Introduction: Metabolic flexibility is the ability of a system to switch between metabolic substrates. Human and murine skeletal muscle tissue and cells with decreased activity of the regulatory RNA binding protein, Human Antigen R (HuR), have decreased capacity for fat oxidation, and thus decreased metabolic flexibility. This study aimed to assess the preference for carbohydrates in mice lacking HuR in skeletal muscle.Methods: Experiments were performed on weight-matched control and HuR knockout mice of both sexes. Palmitate and pyruvate oxidation were performed in mouse muscle following the release of 14 CO2. In vivo glucose and lipid uptake were assayed in mouse tissue following nonmetabolizable 3 H-2-deoxyglucose or 14 C-bromopalmitate injection. Transcriptomics analyses were performed in skeletal muscle of all mice, followed by qPCR validation of select genes. Serum lactate and glucose were measured in mice via tail nick, and muscle glycogen was measured through colorimetric assay. Indirect calorimetry was used to measure respiratory exchange ratios.Results: Male muscle-specific HuR knockout mice show increased glucose uptake relative to controls specifically in skeletal muscle and have increased muscle glycogen content.

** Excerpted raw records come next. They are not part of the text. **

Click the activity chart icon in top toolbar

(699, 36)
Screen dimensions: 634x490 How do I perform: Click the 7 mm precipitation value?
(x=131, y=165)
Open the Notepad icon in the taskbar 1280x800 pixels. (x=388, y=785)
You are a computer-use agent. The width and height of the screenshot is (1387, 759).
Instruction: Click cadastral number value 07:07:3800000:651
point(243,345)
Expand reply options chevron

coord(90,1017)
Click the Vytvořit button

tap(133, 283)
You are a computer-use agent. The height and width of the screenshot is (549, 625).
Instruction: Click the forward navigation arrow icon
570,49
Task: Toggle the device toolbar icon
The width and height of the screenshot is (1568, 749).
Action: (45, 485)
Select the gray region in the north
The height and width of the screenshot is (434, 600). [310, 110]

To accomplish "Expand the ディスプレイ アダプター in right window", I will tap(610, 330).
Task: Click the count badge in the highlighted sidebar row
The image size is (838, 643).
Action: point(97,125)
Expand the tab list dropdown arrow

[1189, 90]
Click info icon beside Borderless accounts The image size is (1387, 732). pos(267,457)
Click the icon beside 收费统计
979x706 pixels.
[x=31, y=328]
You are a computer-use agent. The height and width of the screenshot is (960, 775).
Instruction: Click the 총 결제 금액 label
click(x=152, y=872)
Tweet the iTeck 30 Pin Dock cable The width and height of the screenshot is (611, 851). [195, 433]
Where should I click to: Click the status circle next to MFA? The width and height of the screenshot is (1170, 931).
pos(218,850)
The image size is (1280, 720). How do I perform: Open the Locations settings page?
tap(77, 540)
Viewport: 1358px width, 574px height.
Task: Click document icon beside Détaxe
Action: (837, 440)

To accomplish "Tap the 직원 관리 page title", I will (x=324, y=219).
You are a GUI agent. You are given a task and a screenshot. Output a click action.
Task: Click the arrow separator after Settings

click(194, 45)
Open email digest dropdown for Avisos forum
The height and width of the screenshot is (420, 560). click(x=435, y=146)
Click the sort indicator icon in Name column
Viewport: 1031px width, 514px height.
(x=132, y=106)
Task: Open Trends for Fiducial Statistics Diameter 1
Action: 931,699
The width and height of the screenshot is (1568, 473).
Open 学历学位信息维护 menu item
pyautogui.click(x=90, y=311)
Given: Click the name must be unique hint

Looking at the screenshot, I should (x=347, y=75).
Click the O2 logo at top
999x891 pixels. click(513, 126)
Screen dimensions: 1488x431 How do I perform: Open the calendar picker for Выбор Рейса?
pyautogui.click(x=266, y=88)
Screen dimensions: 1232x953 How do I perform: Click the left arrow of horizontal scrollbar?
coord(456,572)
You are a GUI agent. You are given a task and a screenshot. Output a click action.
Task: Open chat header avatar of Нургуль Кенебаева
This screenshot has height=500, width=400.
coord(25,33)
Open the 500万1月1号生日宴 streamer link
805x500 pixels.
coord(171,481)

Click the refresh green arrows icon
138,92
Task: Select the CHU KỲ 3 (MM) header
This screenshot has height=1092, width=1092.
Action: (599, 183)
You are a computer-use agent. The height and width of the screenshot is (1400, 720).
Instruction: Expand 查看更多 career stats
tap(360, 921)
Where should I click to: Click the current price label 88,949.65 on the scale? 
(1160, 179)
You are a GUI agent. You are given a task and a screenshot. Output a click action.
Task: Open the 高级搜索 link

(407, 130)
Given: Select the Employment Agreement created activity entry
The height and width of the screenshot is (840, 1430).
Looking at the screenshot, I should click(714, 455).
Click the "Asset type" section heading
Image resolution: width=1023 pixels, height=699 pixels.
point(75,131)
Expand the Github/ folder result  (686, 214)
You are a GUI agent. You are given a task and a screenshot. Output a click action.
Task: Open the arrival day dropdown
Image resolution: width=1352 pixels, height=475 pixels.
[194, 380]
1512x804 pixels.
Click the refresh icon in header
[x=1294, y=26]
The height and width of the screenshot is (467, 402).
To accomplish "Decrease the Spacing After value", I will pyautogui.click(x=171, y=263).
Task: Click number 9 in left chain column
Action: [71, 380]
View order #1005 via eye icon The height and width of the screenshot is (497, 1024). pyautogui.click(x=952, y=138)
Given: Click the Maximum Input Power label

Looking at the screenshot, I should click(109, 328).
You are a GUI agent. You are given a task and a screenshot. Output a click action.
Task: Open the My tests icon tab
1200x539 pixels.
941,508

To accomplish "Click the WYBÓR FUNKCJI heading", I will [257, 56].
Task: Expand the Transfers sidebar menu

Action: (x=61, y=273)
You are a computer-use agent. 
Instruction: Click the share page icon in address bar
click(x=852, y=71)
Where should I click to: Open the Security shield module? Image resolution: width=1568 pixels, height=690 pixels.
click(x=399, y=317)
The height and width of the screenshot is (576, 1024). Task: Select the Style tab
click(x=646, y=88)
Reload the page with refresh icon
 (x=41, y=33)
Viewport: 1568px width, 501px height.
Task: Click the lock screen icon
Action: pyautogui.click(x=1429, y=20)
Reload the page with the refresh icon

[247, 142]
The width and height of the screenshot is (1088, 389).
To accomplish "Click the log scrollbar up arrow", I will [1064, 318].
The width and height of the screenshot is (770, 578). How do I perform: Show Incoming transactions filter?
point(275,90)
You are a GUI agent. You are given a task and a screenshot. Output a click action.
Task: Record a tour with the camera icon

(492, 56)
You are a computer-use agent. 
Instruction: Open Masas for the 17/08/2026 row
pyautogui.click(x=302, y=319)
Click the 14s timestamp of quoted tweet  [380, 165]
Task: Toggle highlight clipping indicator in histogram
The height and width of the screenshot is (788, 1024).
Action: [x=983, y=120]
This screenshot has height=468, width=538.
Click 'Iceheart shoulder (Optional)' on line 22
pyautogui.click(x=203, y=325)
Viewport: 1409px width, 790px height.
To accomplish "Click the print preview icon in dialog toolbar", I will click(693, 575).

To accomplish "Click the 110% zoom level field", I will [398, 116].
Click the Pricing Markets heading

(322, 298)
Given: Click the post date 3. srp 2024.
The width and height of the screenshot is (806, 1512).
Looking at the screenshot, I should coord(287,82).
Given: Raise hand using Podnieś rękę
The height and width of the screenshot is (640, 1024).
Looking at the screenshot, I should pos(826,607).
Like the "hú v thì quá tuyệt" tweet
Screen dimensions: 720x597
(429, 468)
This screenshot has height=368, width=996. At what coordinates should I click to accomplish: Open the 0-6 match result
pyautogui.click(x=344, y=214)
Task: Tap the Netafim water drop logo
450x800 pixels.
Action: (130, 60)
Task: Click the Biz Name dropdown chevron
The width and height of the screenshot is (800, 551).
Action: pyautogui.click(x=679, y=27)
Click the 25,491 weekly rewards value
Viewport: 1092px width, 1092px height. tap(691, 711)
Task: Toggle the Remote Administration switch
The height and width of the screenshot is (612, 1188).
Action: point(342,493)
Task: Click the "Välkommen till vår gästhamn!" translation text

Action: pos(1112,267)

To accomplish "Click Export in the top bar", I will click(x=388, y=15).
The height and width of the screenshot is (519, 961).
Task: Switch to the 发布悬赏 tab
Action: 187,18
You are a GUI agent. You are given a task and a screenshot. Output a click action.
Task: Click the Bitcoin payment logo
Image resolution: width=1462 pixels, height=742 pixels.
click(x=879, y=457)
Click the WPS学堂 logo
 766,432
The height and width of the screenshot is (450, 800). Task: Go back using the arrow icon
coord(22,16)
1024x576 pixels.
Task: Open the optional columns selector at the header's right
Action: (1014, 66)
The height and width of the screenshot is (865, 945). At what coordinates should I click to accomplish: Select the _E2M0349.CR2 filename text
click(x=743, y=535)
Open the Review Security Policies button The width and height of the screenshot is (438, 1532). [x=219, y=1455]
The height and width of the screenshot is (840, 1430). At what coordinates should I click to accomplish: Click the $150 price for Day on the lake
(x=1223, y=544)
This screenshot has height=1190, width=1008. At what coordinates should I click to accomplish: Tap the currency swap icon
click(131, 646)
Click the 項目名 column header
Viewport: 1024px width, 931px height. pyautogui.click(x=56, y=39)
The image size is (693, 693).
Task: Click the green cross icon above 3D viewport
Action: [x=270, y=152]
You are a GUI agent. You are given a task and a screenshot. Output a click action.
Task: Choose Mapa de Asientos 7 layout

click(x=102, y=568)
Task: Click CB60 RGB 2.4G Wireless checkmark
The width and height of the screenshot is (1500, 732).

These mice also display greater respiratory exchange ratios relative to controls. None of these differences were noted in females. Transcriptomics show far more differences between male and female mice than between control and HuR knockout mice. However, differential gene expression between male and female mice is diminished by 50% following removal of HuR. Male HuR knockout mouse skeletal muscle has increased glycolytic gene expression relative to controls but show no difference relative to females of the same genotype. Both palmitate and pyruvate oxidation are decreased in skeletal muscle of male HuR knockout mice relative to controls, and serum lactate levels are increased. No notable differences were seen in females between genotypes.The increase in markers of glucose utilization with decreased HuR activity in male mice may indicate a switch toward glycolysis as compensation for decreased fat oxidation. These results continue to highlight a sex dependence on HuR as a driver of fat oxidation in mouse skeletal muscle, while also indicating that muscle itself shows greater ambiguity between males and females following removal of HuR.